On the other hand, I’ve witnessed behavior on these forums that would, IRL, certainly qualify as borderline psychotic. Although largely skeptical, and therefore presumably saner than the general norm, these forums are still after all part of the Internet, and so the occasional random unprovoked asshattery ought not, really, take one too much by surprise I suppose.



Absolutely!

You’ve presented what I wanted to say in my OP far better, more clearly and much more concisely.


(ETA : I tried to include your concise summing-up, the portion quoted just above, as a TLDR summary to my rather rambling OP. But it seems I’ve crossed the time frame within which I can edit that earlier post.)




That sounds reasonable.

And yet, doesn’t this leave one at the mercy of apparently reasonable ideas and beliefs that are prevalent at some time and place? (I mean, ideas that are “apparently reasonable” largely because they happen to be ubiquitous, as well as all-encompassing, at some particular time and place?)

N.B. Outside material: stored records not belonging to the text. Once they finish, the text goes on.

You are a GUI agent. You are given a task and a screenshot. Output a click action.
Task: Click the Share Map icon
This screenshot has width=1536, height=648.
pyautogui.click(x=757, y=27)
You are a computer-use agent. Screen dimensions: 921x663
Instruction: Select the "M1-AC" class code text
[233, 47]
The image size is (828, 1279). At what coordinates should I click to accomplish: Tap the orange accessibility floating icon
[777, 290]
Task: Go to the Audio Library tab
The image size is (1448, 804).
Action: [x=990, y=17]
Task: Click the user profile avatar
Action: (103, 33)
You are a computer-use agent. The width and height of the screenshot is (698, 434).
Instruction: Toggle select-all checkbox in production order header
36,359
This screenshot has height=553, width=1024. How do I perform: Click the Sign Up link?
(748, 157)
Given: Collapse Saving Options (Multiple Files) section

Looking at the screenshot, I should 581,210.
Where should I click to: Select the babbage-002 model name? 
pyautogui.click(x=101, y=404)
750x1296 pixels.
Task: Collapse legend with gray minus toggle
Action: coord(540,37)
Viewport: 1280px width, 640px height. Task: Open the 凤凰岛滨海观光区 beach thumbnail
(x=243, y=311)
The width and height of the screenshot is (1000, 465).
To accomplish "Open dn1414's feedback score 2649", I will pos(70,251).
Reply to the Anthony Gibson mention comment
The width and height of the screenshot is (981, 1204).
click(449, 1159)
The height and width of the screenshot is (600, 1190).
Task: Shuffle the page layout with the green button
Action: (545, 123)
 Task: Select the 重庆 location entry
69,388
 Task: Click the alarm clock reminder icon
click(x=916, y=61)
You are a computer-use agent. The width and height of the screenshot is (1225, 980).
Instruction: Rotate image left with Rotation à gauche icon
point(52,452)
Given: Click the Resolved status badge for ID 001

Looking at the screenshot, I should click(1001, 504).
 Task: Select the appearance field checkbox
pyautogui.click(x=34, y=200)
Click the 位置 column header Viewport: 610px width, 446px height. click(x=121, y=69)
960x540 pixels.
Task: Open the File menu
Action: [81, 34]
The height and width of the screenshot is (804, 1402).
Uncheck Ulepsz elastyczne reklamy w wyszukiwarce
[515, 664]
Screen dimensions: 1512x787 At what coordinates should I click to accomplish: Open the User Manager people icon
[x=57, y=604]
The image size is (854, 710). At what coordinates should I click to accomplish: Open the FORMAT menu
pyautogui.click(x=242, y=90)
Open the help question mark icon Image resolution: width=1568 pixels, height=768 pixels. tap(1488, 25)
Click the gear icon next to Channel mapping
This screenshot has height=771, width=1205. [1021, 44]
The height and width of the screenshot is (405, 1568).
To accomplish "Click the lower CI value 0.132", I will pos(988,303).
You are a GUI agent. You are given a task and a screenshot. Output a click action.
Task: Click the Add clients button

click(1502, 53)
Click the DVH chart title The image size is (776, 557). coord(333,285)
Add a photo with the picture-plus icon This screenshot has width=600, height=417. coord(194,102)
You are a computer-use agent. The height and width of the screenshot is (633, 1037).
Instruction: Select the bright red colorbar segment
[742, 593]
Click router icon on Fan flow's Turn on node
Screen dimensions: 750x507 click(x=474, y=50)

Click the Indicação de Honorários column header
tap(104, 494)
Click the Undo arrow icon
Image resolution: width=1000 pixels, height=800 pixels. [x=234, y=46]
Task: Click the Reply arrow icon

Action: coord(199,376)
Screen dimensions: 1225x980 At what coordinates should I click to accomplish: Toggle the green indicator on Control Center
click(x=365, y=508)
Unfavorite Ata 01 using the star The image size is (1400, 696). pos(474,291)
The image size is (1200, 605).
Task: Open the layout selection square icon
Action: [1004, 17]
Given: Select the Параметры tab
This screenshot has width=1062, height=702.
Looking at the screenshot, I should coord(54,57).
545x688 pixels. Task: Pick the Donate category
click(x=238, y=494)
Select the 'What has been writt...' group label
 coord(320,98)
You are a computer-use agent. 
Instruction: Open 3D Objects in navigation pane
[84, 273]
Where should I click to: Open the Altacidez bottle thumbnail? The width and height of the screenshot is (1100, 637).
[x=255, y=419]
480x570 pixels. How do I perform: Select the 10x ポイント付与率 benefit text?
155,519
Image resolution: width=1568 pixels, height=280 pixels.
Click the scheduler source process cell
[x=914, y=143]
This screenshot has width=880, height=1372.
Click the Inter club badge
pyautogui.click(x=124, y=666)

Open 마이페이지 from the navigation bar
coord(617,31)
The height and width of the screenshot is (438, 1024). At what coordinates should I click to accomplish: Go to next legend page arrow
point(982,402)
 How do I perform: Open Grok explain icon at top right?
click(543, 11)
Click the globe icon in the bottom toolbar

That larger difficulty is what I was speaking of (or trying to) in my OP.

How truly skeptical, then, at the individual level, is our skepticism? How capable of cutting through ubiquitous and universally accepted superstitions of the day (that are not, at this time and place, recognized as superstitions but are accepted as truth)?



It seems our skepticism is focused only on details and on egregious differences from the accepted norm. But how equipped is our skepticism, at the level of the individual, to be skeptical of the whole superstructure of belief that is all around us? (Question, not rhetoric.)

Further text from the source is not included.